# Entries supplied
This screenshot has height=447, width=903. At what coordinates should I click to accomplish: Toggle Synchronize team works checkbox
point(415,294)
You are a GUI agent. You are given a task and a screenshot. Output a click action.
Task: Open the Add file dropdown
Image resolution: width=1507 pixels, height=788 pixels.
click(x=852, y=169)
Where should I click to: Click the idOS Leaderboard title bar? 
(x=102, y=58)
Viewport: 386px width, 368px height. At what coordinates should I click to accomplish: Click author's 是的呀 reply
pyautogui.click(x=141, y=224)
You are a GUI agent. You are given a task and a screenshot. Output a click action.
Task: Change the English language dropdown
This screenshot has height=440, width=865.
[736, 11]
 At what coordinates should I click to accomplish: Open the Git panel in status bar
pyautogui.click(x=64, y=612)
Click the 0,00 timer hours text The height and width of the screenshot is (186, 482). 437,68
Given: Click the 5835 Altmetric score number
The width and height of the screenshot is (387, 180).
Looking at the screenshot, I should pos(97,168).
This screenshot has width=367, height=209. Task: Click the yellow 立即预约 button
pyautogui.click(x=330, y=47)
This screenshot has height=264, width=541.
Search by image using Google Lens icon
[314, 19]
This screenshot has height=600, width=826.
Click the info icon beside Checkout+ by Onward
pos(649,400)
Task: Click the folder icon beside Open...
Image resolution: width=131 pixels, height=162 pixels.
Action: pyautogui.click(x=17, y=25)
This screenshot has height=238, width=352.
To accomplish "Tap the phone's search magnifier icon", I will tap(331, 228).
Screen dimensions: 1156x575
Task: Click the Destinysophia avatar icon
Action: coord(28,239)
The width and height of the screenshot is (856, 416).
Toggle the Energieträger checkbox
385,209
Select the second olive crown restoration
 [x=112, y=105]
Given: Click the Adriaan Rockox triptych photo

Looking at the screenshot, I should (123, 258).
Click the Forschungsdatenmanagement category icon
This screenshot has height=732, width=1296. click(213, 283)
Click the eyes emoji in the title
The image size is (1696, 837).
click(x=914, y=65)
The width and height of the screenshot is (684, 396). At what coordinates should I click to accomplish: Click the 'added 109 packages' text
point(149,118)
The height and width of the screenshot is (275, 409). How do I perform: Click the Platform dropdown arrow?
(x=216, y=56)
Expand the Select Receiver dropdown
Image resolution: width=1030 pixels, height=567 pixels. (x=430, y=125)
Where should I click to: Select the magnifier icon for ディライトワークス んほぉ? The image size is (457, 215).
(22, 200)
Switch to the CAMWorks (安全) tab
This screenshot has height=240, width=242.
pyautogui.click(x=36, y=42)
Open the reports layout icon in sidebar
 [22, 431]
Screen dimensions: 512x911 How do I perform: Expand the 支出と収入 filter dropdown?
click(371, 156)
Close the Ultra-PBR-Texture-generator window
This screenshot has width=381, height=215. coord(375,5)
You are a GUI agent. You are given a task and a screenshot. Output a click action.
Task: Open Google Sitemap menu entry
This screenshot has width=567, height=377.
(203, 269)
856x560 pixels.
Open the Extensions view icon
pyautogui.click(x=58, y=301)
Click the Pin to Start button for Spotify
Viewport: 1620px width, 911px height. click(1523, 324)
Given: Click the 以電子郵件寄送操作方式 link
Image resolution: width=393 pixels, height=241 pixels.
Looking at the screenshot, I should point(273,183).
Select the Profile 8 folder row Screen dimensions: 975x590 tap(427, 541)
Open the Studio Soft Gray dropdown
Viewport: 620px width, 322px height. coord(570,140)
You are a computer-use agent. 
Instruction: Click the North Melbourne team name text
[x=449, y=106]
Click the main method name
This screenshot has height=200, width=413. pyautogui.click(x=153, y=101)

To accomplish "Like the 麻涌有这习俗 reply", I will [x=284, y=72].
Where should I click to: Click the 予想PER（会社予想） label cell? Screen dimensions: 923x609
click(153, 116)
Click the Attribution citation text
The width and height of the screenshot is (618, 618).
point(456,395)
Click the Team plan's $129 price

# What is required
Could you retype all of the entries exactly, leaving none out?

# Response area
This screenshot has height=447, width=903. At what coordinates should I click to accomplish: Toggle Synchronize team works checkbox
point(415,294)
You are a GUI agent. You are given a task and a screenshot. Output a click action.
Task: Open the Add file dropdown
Image resolution: width=1507 pixels, height=788 pixels.
click(x=852, y=169)
Where should I click to: Click the idOS Leaderboard title bar? 
(x=102, y=58)
Viewport: 386px width, 368px height. At what coordinates should I click to accomplish: Click author's 是的呀 reply
pyautogui.click(x=141, y=224)
You are a GUI agent. You are given a task and a screenshot. Output a click action.
Task: Change the English language dropdown
This screenshot has height=440, width=865.
[736, 11]
 At what coordinates should I click to accomplish: Open the Git panel in status bar
pyautogui.click(x=64, y=612)
Click the 0,00 timer hours text The height and width of the screenshot is (186, 482). 437,68
Given: Click the 5835 Altmetric score number
The width and height of the screenshot is (387, 180).
Looking at the screenshot, I should pos(97,168).
This screenshot has width=367, height=209. Task: Click the yellow 立即预约 button
pyautogui.click(x=330, y=47)
This screenshot has height=264, width=541.
Search by image using Google Lens icon
[314, 19]
This screenshot has height=600, width=826.
Click the info icon beside Checkout+ by Onward
pos(649,400)
Task: Click the folder icon beside Open...
Image resolution: width=131 pixels, height=162 pixels.
Action: pyautogui.click(x=17, y=25)
This screenshot has height=238, width=352.
To accomplish "Tap the phone's search magnifier icon", I will tap(331, 228).
Screen dimensions: 1156x575
Task: Click the Destinysophia avatar icon
Action: coord(28,239)
The width and height of the screenshot is (856, 416).
Toggle the Energieträger checkbox
385,209
Select the second olive crown restoration
 [x=112, y=105]
Given: Click the Adriaan Rockox triptych photo

Looking at the screenshot, I should (123, 258).
Click the Forschungsdatenmanagement category icon
This screenshot has height=732, width=1296. click(213, 283)
Click the eyes emoji in the title
The image size is (1696, 837).
click(x=914, y=65)
The width and height of the screenshot is (684, 396). At what coordinates should I click to accomplish: Click the 'added 109 packages' text
point(149,118)
The height and width of the screenshot is (275, 409). How do I perform: Click the Platform dropdown arrow?
(x=216, y=56)
Expand the Select Receiver dropdown
Image resolution: width=1030 pixels, height=567 pixels. (x=430, y=125)
Where should I click to: Select the magnifier icon for ディライトワークス んほぉ? The image size is (457, 215).
(22, 200)
Switch to the CAMWorks (安全) tab
This screenshot has height=240, width=242.
pyautogui.click(x=36, y=42)
Open the reports layout icon in sidebar
 [22, 431]
Screen dimensions: 512x911 How do I perform: Expand the 支出と収入 filter dropdown?
click(371, 156)
Close the Ultra-PBR-Texture-generator window
This screenshot has width=381, height=215. coord(375,5)
You are a GUI agent. You are given a task and a screenshot. Output a click action.
Task: Open Google Sitemap menu entry
This screenshot has width=567, height=377.
(203, 269)
856x560 pixels.
Open the Extensions view icon
pyautogui.click(x=58, y=301)
Click the Pin to Start button for Spotify
Viewport: 1620px width, 911px height. click(1523, 324)
Given: Click the 以電子郵件寄送操作方式 link
Image resolution: width=393 pixels, height=241 pixels.
Looking at the screenshot, I should point(273,183).
Select the Profile 8 folder row Screen dimensions: 975x590 tap(427, 541)
Open the Studio Soft Gray dropdown
Viewport: 620px width, 322px height. coord(570,140)
You are a computer-use agent. 
Instruction: Click the North Melbourne team name text
[x=449, y=106]
Click the main method name
This screenshot has height=200, width=413. pyautogui.click(x=153, y=101)

To accomplish "Like the 麻涌有这习俗 reply", I will [x=284, y=72].
Where should I click to: Click the 予想PER（会社予想） label cell? Screen dimensions: 923x609
click(153, 116)
Click the Attribution citation text
The width and height of the screenshot is (618, 618).
point(456,395)
Click the Team plan's $129 price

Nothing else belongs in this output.